Today the term Ladyboy has been adopted by Thailand’s transgender population as a more positive word which gives them identity and unity. It is now generally seen as the unofficial English translation for the Thai word ‘Kathoey’ (Thai transsexual). While transsexuals outside of Thailand may still take offense to the word Ladyboy, within Thailand it is often the preferred word to describe a transsexual’s gender. Ultimately the word Ladyboy is used to describe a Thai male who acts and/or lives predominantly as a female.
This is a long and somewhat complicated question and one which we can explore in more detail in another article.

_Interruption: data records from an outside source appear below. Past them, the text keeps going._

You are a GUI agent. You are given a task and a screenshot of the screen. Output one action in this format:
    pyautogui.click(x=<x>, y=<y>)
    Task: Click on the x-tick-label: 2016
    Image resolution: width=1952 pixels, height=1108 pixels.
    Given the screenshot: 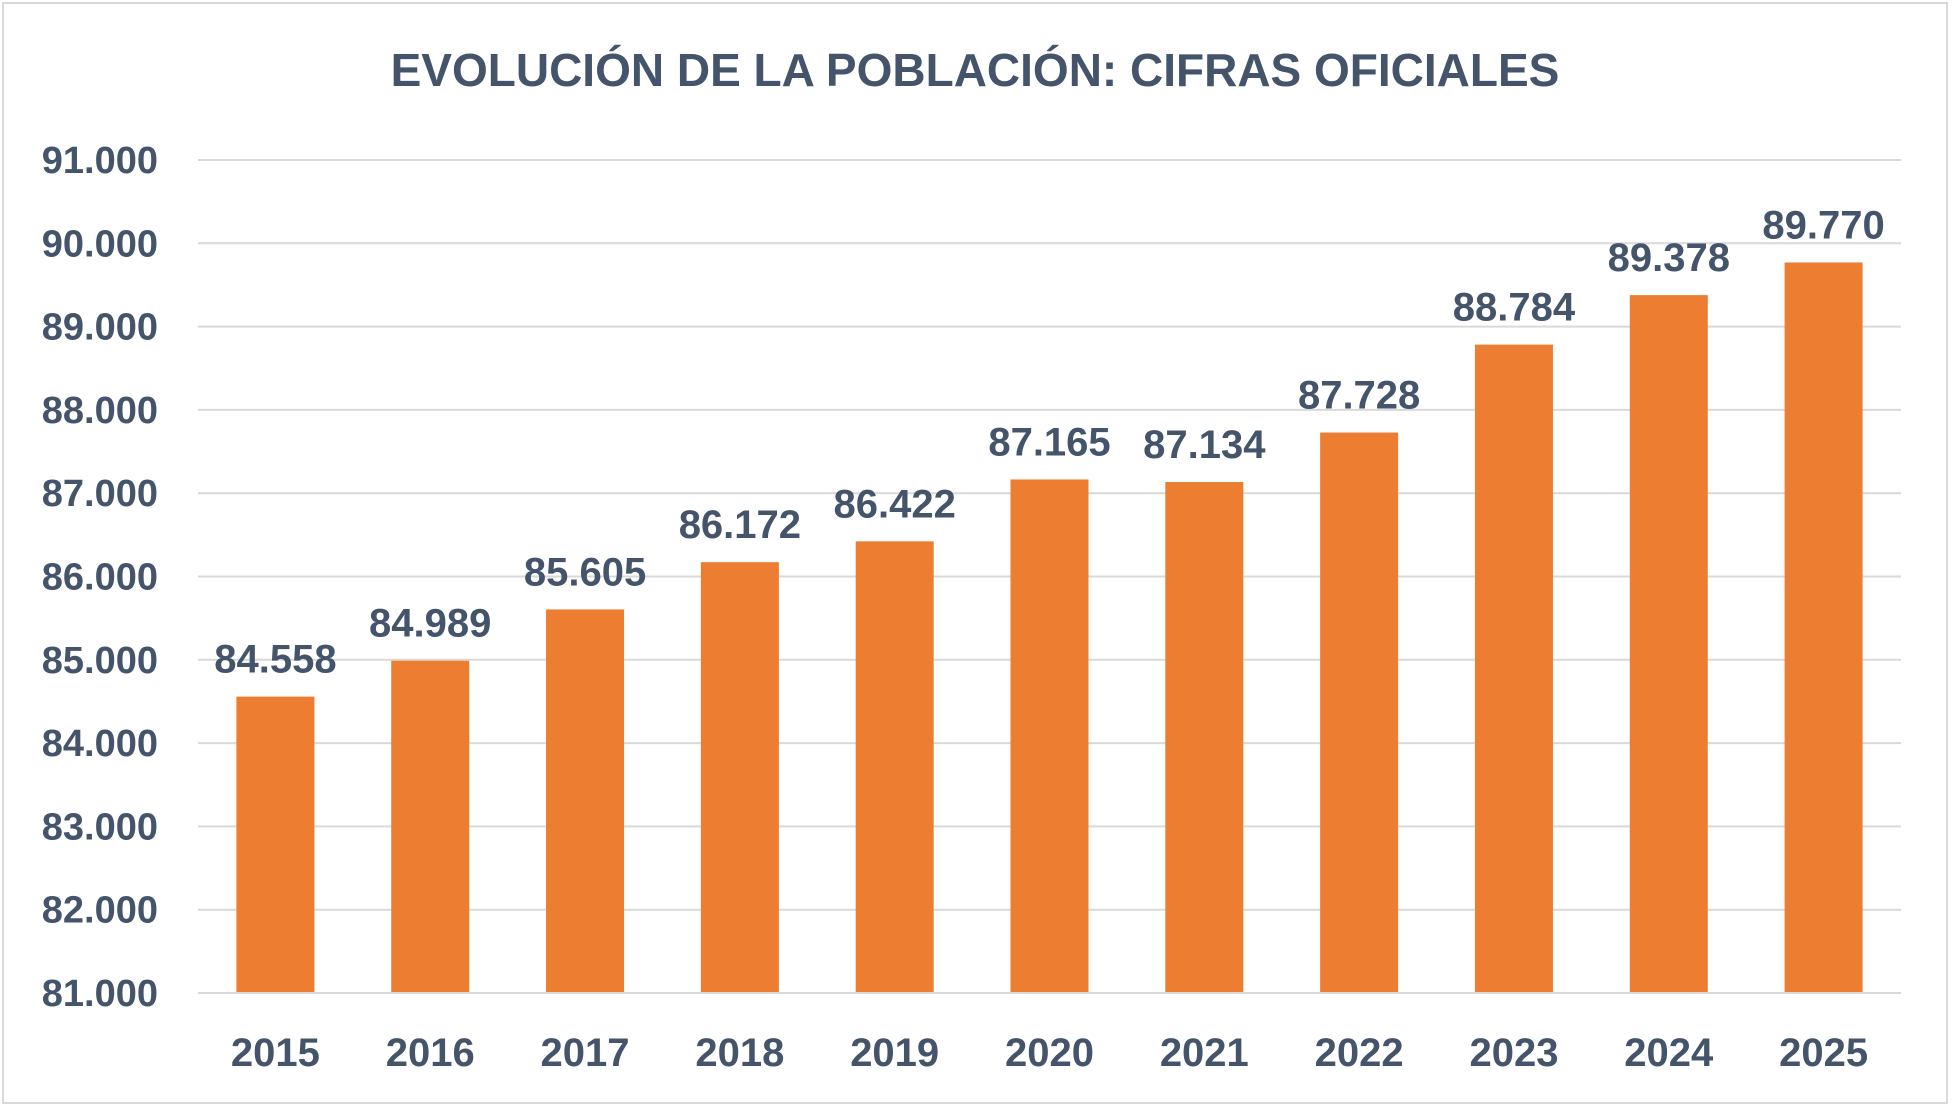 What is the action you would take?
    pyautogui.click(x=430, y=1053)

It basically comes down to a combination of many factors such as history, culture and religion, all of which have a place for transgendered people in modern day Thailand. (Thailand also has a significant tomboy population – female to male transsexuals).
Ladyboys are widely accepted in Thai culture, though not without some prejudice, here transgender is certainly not the taboo it is in many other countries of the world. Growing up in a Western country most males will be taught and encouraged to ignore any feminine urges and feelings which contradict what it is to be male, whereas in Thailand a far more open and fluid understanding can be found. Yes, many Thai families will prefer their sons to grow up as strong male figures, but often those who develop female tropes and tendencies are far less likely to be ostracized by their families and communities, and will often be able to find Ladyboy role models, whether they be in their schools, local communities, or even icons in the national media.

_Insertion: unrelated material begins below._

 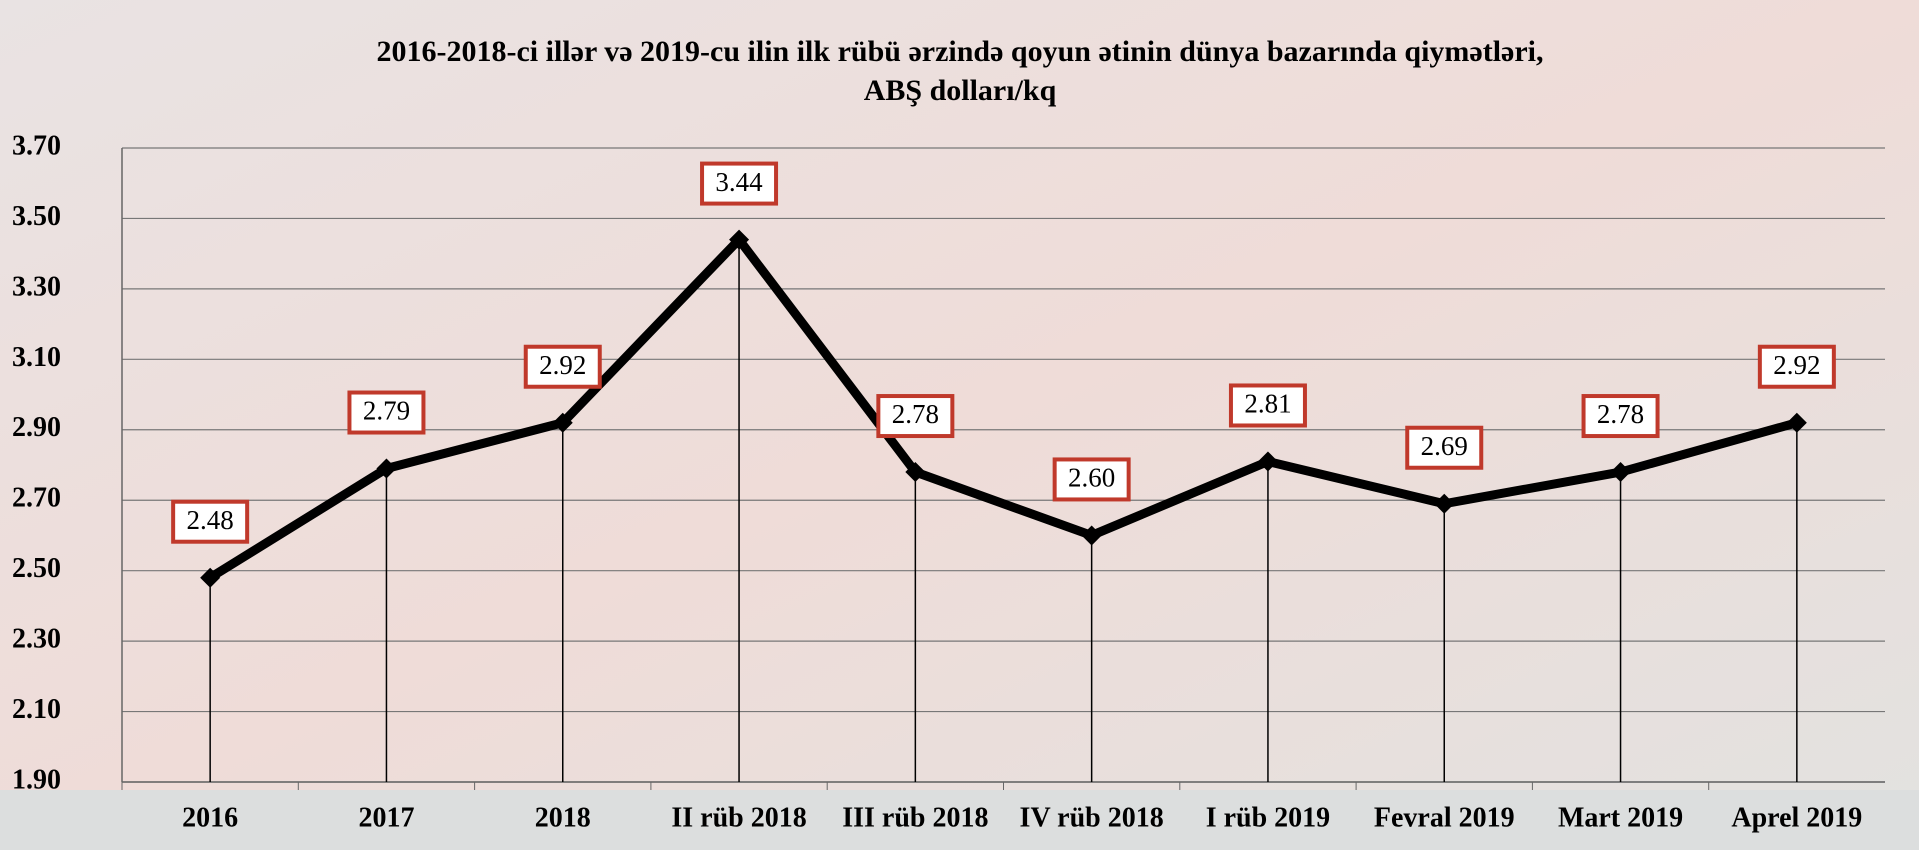 What do you see at coordinates (36, 710) in the screenshot?
I see `y-tick-label: 2.10` at bounding box center [36, 710].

Ultimately, Thailand’s Ladyboy population has found a place in the country’s huge tourist industry, with the novelty and uniqueness of Ladyboy cabaret shows being among the nation’s biggest tourist attractions, and Ladyboy bars and GoGos making up a significant part of the adult tourist scene.
As opposed to the terms transsexual, transvestite, crossdresser or shemale, the term Ladyboy (Kathoey) specifically refers to Thailand’s transgendered population (although some will use the term to refer to any Asian transsexual), while the other terms are generally used for persons of any nationality or race.
The terms previously mentioned (Transsexual, shemale, transvestite, and crossdresser), are also all associated with certain looks, sexual desires, or lifestyle choices, whereas the term Ladyboy is the all-encompassing word that can be used to refer to a large spectrum of transgender types, from young gay males who dress and act femininely, to post op Ladyboys who have had every operation possible, and live as a full time female.
If you’ve never been to Thailand and never met a real Ladyboy before, don’t base your ideas and notions on transvestites / crossdressers you may have seen in your own country or in movies. The Thai Ladyboy population is simply like no other in the world. While many more closed-minded folk will refuse to see Ladyboy as being female, those more educated and experienced find it very difficult to accept them as being male. Hence, Ladyboys are commonly accepted in Thailand as being the “third sex”.